Copy out everything from the line containing "Given: Click the zoom in plus button on map" down to the end of the entries below, keeping every character unchanged and leaving the pictures out.

(Item coordinate data)
## begin
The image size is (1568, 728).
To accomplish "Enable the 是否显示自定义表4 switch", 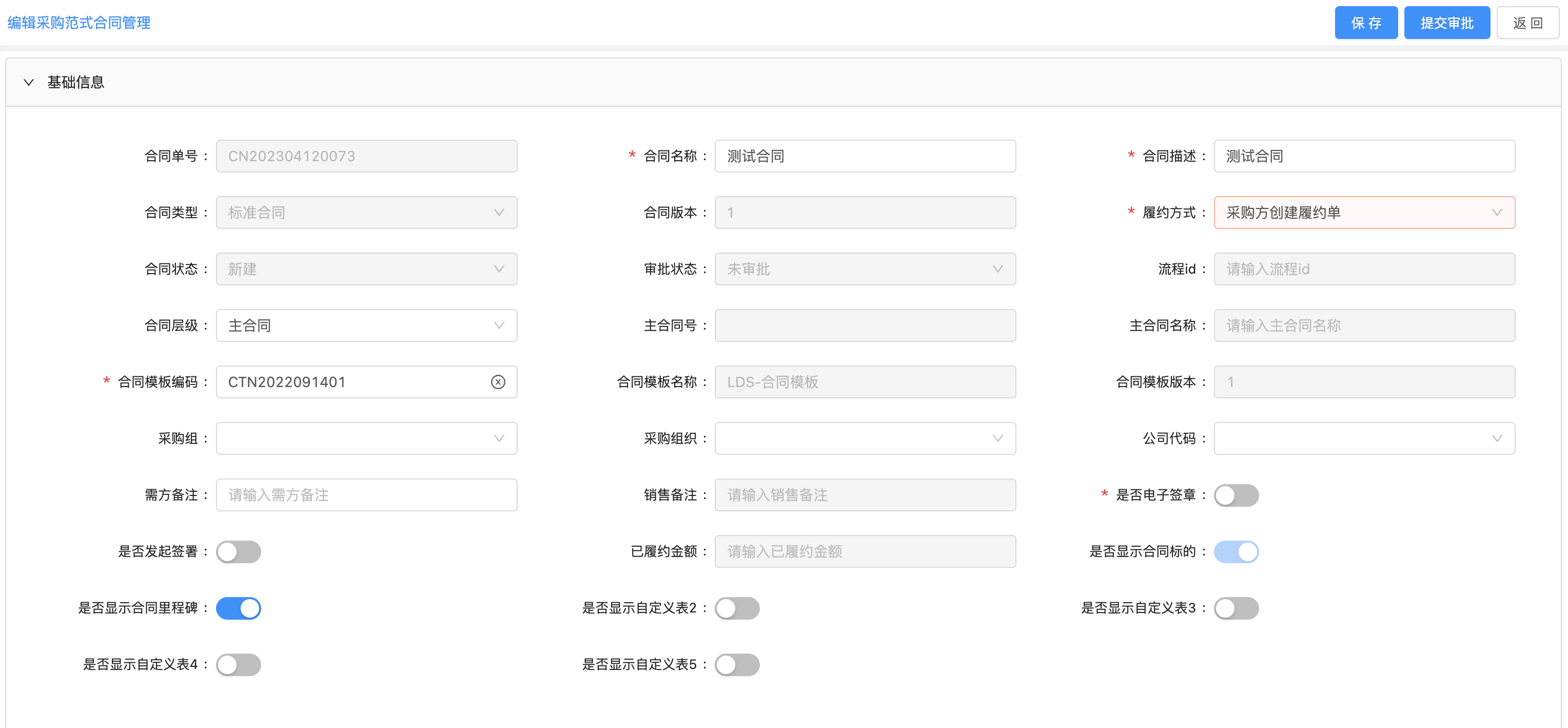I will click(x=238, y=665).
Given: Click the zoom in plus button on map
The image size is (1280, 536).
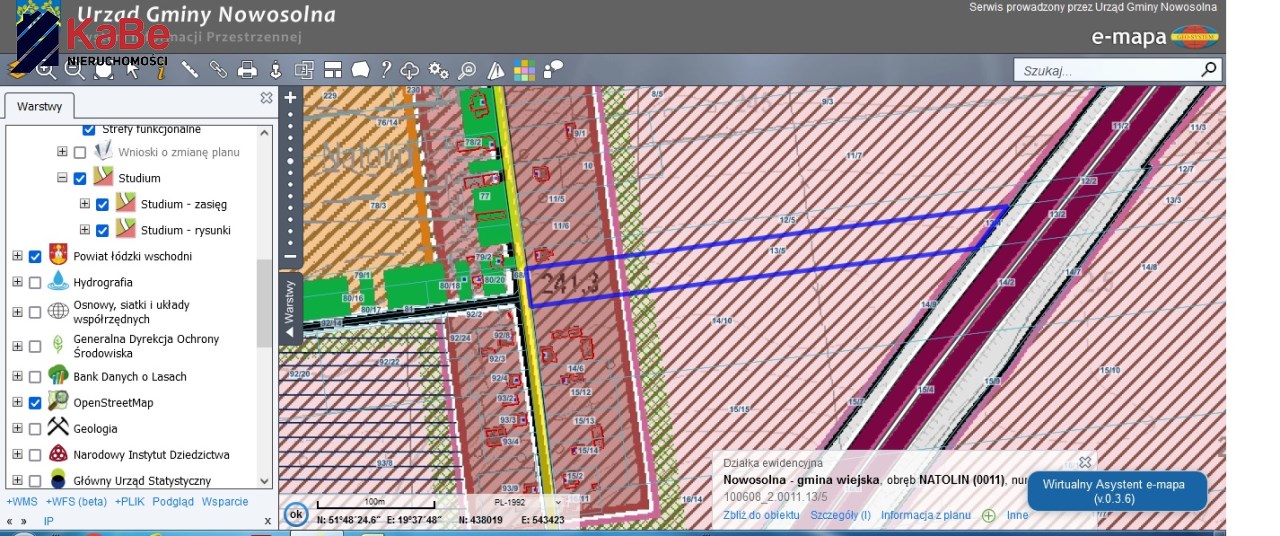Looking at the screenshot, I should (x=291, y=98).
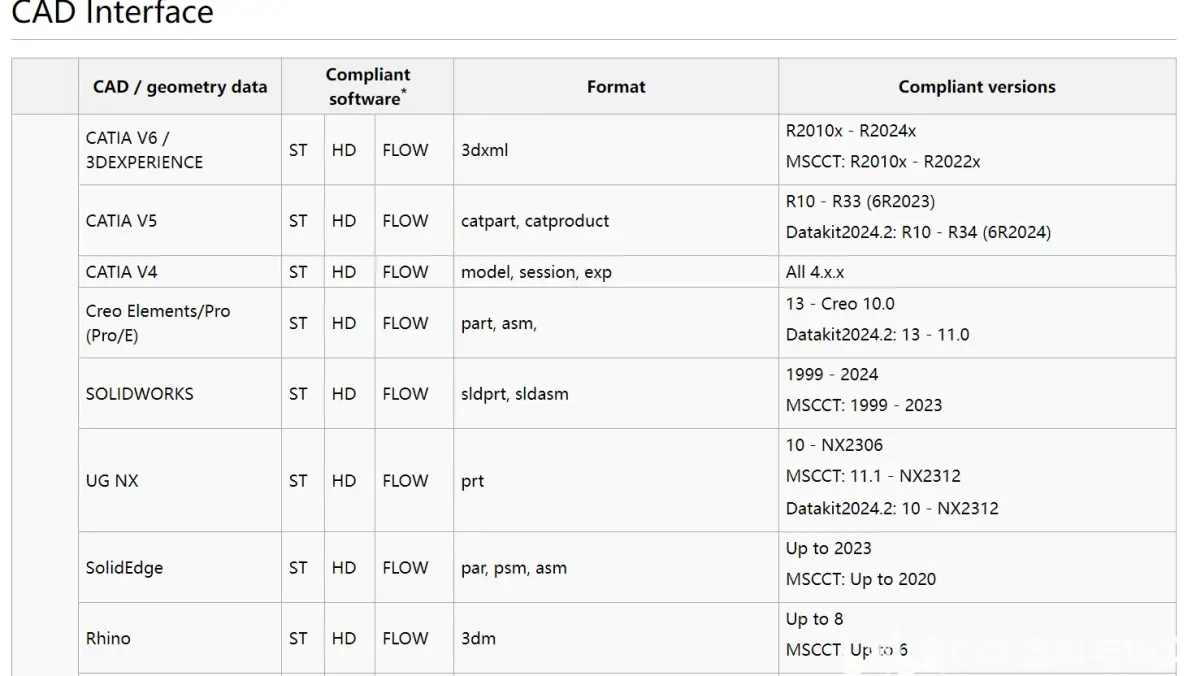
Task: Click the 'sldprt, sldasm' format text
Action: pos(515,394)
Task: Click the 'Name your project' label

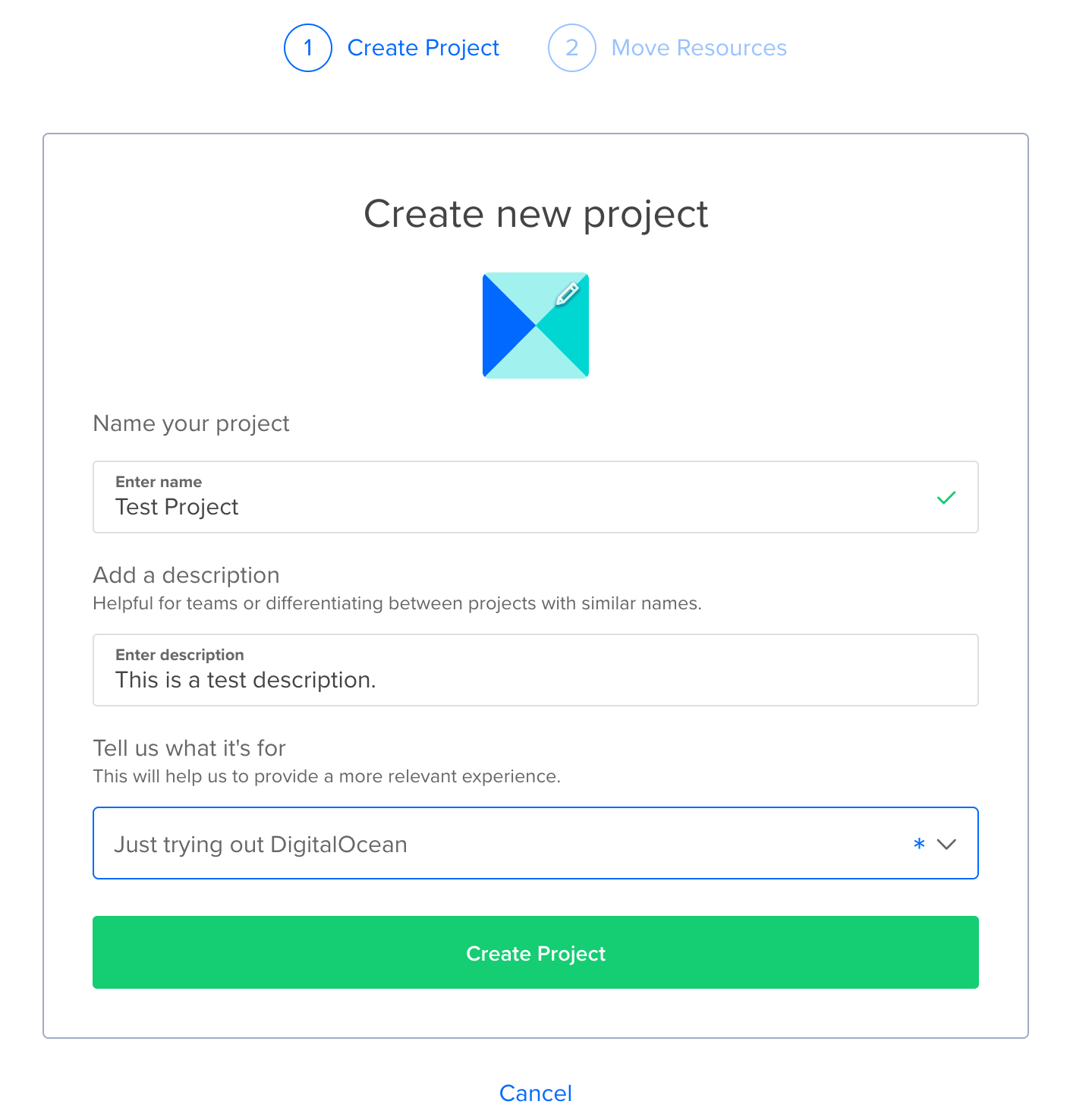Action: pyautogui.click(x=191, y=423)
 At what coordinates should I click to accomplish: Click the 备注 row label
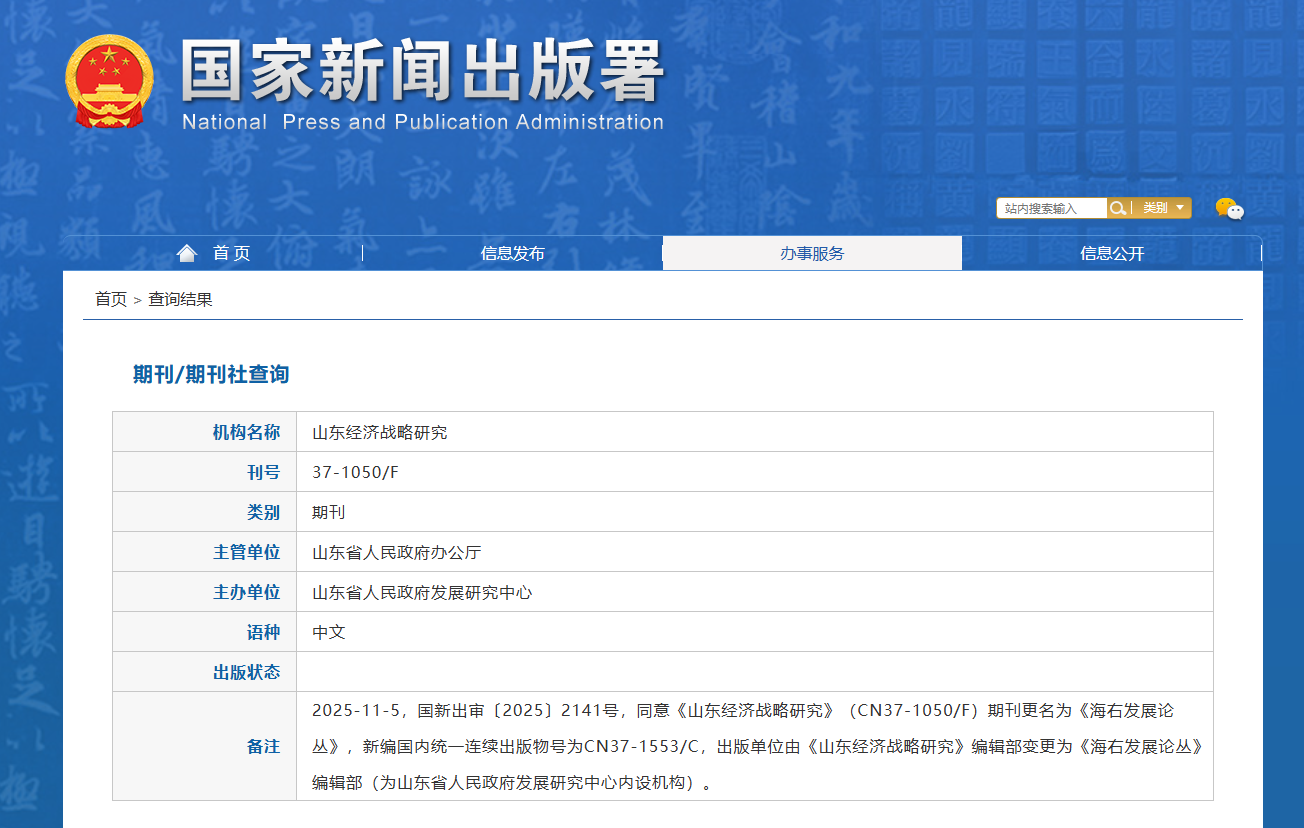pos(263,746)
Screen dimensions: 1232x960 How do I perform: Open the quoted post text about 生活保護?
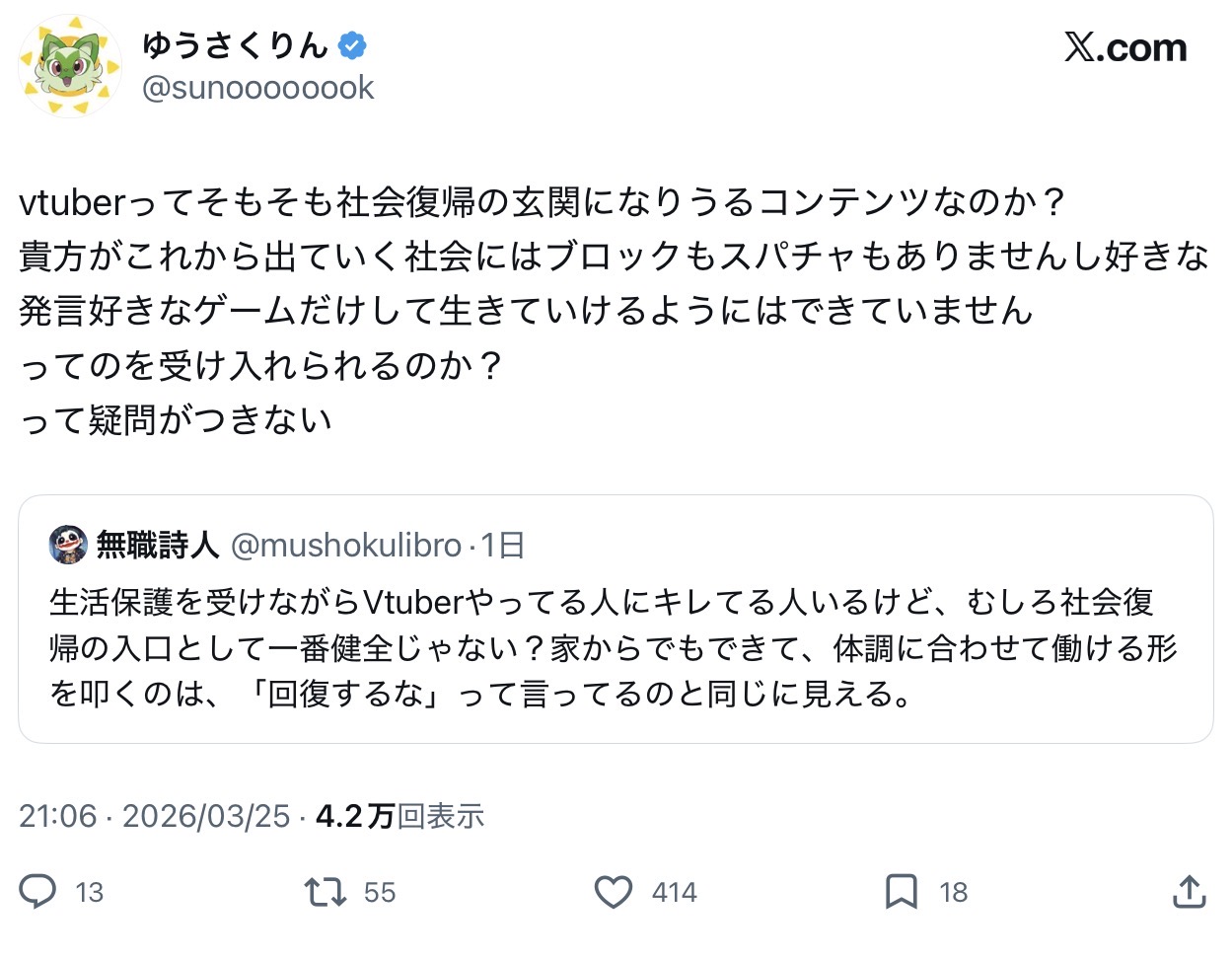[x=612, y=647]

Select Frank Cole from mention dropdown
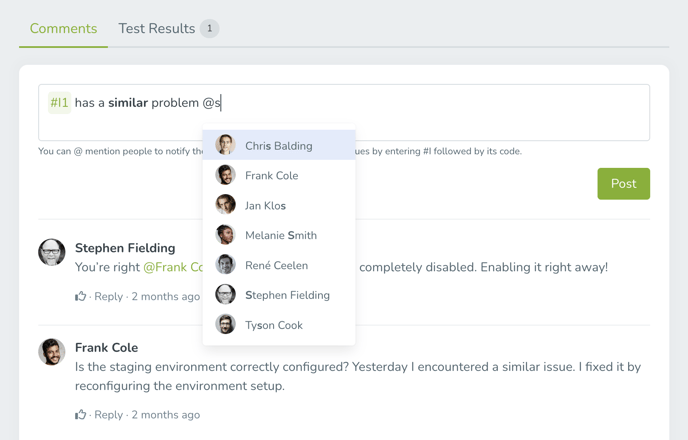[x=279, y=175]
## end
▸ **ANSWER TO THE EXERCISE**:
Given: Click the zoom in plus button on map
The image size is (1280, 536).
Looking at the screenshot, I should (x=291, y=98).
Task: Click the 'sldprt, sldasm' format text
Action: pos(515,394)
Task: Click the 'Name your project' label

Action: pyautogui.click(x=191, y=423)
 At what coordinates should I click to accomplish: Click the 备注 row label
pos(263,746)
Screen dimensions: 1232x960 How do I perform: Open the quoted post text about 生活保護?
[x=612, y=647]

Select Frank Cole from mention dropdown
[x=279, y=175]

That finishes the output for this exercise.